Notably, Clojure has STM support built in to the core language and Haskell provides a STM as part of the Haskell Platform library.

Concurrent baby steps

At its core, managing concurrent execution involves managing access to shared state—either explicitly through locking and synchronization, or implicitly through a runtime system that supports concurrency. You can write a safe concurrent program by following one of these three practices:

  1. Using synchronization when accessing mutable shared state
  2. Isolating state between threads
  3. Making state immutable

The first practice, using synchronization, is the most powerful—it gives you complete control over when, where, and how synchronization is used in your program. Unfortunately, this power comes at great cost. Reasoning about concurrent programs using locking techniques is notoriously difficult. In almost all cases, use explicit synchronization as a last resort.

The second practice, isolating state, is a great way to add concurrency to an existing program. Go’s goroutine functionality and Java’s java.util.concurrent package provide simple methods for isolating concurrent access to a single thread. Futures are another easy way to add thread-isolated concurrency to your program.

The third practice, making state immutable, provides arguably the easiest way to reason about and maintain concurrent systems—it frees the programmer from thinking about shared state at all. The practice of developing with immutable state has gained traction over recent years through the use of functional programming. Functional programs that depend on immutable state can be easily distributed across multiple threads or even nodes in a cluster.
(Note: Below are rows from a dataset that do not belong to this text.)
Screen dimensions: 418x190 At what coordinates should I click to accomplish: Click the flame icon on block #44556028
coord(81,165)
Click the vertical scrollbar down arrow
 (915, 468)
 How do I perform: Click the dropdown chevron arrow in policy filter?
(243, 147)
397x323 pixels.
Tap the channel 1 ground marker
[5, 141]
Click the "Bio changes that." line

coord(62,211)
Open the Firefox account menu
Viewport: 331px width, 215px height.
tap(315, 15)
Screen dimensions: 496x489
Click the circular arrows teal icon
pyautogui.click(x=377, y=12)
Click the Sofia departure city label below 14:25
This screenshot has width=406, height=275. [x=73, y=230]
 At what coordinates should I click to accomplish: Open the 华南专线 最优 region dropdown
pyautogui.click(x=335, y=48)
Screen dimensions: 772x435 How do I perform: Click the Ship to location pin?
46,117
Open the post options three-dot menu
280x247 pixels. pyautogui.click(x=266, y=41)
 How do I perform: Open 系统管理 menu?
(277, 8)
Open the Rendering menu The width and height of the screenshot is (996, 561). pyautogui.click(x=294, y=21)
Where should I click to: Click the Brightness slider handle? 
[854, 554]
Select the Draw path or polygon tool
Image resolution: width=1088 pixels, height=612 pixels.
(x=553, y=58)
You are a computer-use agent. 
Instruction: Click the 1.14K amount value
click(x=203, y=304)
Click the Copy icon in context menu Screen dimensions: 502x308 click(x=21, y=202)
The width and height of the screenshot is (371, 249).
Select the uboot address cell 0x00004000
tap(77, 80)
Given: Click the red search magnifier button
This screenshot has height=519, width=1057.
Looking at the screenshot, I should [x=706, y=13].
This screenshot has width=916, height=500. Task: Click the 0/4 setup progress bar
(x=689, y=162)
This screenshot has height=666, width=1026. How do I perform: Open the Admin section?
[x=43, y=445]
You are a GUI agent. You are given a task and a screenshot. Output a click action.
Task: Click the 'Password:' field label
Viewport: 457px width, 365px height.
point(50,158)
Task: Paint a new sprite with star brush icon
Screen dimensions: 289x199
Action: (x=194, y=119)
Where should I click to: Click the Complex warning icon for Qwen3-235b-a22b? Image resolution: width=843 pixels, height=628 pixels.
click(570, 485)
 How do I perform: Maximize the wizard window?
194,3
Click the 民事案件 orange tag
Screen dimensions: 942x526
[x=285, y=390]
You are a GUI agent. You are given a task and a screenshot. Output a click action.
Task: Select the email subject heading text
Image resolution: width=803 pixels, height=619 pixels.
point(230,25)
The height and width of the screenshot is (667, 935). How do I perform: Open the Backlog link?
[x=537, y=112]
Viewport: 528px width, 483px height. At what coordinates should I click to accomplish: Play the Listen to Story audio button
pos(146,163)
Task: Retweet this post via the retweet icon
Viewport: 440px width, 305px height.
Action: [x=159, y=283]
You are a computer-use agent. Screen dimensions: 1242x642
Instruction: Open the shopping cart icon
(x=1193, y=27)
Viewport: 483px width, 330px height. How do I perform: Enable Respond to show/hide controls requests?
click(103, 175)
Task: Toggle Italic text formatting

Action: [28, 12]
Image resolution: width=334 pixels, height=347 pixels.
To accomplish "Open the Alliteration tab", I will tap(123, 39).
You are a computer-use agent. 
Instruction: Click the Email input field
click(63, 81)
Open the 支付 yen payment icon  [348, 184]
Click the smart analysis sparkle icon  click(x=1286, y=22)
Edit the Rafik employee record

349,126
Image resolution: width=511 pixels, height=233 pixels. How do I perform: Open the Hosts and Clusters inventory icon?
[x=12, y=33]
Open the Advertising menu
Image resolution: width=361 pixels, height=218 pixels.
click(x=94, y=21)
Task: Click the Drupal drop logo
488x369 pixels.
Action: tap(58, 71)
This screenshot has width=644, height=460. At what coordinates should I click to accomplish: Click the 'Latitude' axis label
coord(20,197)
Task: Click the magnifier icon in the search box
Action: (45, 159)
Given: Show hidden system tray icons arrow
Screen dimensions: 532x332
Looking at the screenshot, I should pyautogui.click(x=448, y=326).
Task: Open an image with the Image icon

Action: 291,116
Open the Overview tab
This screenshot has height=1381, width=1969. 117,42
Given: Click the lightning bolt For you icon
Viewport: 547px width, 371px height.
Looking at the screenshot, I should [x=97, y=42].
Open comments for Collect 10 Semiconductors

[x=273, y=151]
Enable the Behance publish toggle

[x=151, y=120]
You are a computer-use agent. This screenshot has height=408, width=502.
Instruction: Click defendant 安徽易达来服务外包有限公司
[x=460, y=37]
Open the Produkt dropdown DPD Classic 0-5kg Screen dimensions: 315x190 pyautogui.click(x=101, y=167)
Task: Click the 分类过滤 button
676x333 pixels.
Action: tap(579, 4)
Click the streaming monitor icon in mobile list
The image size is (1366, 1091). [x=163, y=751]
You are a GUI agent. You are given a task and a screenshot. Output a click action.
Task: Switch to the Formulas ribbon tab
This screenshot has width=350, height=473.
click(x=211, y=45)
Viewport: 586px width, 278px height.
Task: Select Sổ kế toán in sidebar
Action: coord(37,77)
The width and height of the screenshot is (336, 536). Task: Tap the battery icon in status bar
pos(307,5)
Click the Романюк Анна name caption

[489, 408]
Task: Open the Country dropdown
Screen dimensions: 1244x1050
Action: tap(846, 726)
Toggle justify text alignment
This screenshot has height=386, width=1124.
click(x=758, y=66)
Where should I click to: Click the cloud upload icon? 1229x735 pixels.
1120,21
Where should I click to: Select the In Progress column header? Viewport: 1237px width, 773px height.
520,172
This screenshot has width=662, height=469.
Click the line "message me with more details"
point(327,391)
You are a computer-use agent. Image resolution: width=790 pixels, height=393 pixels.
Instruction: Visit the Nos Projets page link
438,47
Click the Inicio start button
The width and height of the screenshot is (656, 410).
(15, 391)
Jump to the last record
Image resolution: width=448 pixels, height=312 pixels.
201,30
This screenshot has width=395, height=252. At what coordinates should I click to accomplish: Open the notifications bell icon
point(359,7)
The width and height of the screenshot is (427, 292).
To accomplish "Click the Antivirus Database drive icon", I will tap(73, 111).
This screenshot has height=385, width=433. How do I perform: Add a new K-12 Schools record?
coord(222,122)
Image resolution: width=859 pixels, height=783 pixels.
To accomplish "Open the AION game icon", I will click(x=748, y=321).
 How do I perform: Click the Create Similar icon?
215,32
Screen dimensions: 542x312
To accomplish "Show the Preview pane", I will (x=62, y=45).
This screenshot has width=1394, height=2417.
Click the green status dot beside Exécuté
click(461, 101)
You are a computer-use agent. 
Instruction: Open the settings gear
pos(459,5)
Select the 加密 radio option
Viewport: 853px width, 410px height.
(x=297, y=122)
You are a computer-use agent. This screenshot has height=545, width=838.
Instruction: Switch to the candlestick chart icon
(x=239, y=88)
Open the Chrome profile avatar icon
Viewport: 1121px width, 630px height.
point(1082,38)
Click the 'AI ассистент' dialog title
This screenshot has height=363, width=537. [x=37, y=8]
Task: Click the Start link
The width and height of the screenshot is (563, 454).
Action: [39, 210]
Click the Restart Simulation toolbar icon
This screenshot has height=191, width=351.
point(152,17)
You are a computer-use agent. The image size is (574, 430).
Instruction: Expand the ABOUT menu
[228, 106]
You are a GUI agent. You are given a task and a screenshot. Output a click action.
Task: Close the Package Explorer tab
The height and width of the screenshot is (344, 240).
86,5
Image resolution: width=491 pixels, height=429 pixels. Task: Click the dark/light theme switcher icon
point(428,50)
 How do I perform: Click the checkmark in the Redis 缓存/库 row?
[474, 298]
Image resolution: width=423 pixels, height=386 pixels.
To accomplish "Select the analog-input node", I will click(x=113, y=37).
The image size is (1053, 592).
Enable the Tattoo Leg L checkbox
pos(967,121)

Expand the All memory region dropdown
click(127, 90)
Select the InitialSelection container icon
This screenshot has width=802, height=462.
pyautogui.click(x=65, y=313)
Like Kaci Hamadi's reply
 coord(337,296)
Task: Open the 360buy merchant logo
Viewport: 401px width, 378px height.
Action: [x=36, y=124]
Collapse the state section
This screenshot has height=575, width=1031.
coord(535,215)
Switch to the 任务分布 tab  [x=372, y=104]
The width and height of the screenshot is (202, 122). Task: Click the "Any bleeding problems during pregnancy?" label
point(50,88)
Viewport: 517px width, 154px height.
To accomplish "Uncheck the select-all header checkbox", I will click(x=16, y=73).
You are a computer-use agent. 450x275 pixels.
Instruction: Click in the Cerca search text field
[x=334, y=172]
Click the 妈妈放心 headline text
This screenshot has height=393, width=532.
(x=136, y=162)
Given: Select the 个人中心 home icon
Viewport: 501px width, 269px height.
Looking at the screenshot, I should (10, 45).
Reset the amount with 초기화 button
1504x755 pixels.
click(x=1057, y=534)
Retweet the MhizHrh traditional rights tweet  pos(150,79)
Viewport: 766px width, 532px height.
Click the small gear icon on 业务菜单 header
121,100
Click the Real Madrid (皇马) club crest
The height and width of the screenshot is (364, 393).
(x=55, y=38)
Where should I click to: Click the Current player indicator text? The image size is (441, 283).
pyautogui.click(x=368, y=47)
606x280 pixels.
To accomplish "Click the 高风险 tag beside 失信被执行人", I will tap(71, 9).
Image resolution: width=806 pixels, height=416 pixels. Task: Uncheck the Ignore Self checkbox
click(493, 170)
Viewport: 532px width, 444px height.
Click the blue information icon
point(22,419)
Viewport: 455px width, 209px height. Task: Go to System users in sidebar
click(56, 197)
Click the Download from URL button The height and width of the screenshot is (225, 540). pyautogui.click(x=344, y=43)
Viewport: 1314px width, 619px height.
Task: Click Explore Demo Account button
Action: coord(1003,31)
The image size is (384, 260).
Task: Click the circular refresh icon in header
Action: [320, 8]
If you are developing a new system, take the time to think about your needs for concurrency and parallelism and how they can best be addressed. Is concurrency important to your application? Is there a concurrency model that is a natural fit for your problem domain? Can you leverage existing libraries and frameworks? Can your program leverage immutable state or functional programming?

Remember that it is far easier to build concurrency into your program from the beginning than to add concurrency to an existing program. The time taken to understand how concurrency affects your program’s safety, scalability, and fault tolerance is time well spent.